Bunsentagung 2013

The German Bunsen Society of Physical Chemistry invites on the occasion of the

112^th Bunsentagung (Annual German Conference on Physical Chemistry)

to Karlsruhe Institute of Technology (KIT), from May 9 - 11, 2013                          

participants from EuChemMS organisations are also cordially invited

Main Topic: Theory meets Spectroscopy                                                                                                                            
Special Symposium:  Electrochemical Interfaces
Industrial Symposium:  Physical Chemical in Industry and Industrial Exhibition                                         

The main topic of the Bunsentagung 2013 focuses on state-of-the-art research in the fields of theoretical spectroscopy as well as molecular characterisation using experimental spectroscopy guided by quantum chemistry. This also includes recent advances in experimental techniques that probe molecules in gas and condensed phases under precisely defined/controlled conditions as well as new developments in describing such systems theoretically at a predictive level.  

There is a long-standing research synergy between molecular spectroscopy and quantum chemistry. Both fields are interested in eigenstates and how these can be interconverted by electromagnetic radiation. In the last ten years, new experiments have increasingly been stimulated by computational predictions while theoretical approaches have often benefited from experimental benchmarks. This trend will accelerate further due to recent developments in both theory and spectroscopic measurement. Experimental advances include methods which allow for better-defined samples (e.g., mass and conformer selection of large molecular ions, ultralow temperature cooling schemes, surface immobilization methods, etc.) and their spectroscopic characterisation at highest frequency and time resolutions. This has in turn enabled spectroscopic probes and spectroscopic control of chemical change at unprecedented levels of precision − with ramifications for fields ranging from nanoscience and catalysis to photo-  and biophysical chemistry. In the last decades, novel quantum-chemical methods have been developed at a breathtaking pace, and as such they continue to be developed further. Today, a large variety of spectra can be simulated, many spectroscopic properties can be computed, larger molecular systems can be treated than before (e.g., in the framework of density-functional theory), and an extreme accuracy can be achieved (e.g., using coupled-cluster theory for rotational spectroscopy). Advanced time-dependent methods have been developed as well as efficient computational models to describe surface-bound systems and molecules in condensed phases (e.g., QM/MM methods, embedding schemes, and molecular dynamics simulations). Much recent work has been concerned with predictive-level treatments of electronically excited states and (non-radiative) transitions.

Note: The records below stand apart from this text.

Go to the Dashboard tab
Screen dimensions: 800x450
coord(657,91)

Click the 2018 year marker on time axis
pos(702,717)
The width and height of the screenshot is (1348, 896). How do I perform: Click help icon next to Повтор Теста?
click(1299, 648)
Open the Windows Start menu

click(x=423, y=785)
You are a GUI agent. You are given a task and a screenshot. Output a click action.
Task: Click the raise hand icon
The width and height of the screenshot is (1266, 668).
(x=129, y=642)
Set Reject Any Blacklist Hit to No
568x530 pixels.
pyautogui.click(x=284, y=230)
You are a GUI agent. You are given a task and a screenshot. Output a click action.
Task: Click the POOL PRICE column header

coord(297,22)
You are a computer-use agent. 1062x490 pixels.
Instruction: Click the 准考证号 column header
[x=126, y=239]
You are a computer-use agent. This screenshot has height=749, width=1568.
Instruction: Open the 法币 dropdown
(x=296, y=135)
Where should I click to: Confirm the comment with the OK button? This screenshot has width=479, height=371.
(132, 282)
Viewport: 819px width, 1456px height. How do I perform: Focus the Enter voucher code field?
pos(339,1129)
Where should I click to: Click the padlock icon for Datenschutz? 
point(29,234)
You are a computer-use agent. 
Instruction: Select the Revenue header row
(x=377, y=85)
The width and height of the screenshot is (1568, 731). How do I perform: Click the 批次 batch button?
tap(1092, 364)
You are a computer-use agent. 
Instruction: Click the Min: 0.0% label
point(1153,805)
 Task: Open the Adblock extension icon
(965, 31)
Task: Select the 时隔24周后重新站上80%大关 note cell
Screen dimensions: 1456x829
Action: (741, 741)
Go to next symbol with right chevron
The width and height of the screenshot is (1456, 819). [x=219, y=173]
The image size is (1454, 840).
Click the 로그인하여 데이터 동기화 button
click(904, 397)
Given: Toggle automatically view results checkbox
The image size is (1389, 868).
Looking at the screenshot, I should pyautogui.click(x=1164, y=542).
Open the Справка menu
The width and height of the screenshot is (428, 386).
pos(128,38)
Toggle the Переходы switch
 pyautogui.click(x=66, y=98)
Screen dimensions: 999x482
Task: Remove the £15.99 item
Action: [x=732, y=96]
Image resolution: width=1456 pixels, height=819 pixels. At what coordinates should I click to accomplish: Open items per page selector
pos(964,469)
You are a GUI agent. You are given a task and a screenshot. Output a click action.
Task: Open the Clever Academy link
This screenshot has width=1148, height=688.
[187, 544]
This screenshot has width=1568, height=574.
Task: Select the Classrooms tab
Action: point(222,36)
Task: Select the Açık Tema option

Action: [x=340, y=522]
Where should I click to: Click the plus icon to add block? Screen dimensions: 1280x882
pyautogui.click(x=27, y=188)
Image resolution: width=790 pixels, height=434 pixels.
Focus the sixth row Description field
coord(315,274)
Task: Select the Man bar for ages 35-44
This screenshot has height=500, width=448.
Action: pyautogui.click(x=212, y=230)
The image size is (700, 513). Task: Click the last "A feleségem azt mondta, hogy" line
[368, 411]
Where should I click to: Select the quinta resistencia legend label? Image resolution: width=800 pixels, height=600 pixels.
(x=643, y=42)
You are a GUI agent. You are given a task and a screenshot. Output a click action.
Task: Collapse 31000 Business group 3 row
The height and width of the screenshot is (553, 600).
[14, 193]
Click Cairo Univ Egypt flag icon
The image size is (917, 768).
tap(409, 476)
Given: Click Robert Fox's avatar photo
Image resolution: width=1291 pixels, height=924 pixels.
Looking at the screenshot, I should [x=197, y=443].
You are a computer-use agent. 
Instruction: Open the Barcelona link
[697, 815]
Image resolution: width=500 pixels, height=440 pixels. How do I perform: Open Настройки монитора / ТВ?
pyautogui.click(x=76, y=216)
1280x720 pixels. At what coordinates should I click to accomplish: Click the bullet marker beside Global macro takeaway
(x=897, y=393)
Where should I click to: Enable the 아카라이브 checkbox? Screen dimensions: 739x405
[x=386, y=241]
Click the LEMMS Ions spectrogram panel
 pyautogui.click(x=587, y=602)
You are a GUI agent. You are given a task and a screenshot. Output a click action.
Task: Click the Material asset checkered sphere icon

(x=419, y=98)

The main topic of the 112^th Bunsentagung seeks to highlight the growing importance of the synergetic interplay between theory and spectroscopy in advancing the field of molecular chemical physics in the age of Moore´s law. As rapidly increasing computational resources become available, some areas of experiment are already being supplanted by predictive-level theoretical spectroscopy. Other areas of experimental spectroscopy, concerned with more complex molecular systems, can presently help to further develop theory by providing benchmarks.  Finally, certain areas of molecular spectroscopy (e.g., under extreme conditions) will remain inaccessible to accurate computational prediction for quite a while yet. Nevertheless, even here useful physical insight will result from quantum-chemical model calculations.

The talks of this symposium are intended to illustrate and further encourage this synergy between modern spectroscopy and state-of-the-art quantum-chemical calculations − in terms of examples ranging from molecules in gas-phase, through surface-bound to interacting-in-condensed-phase.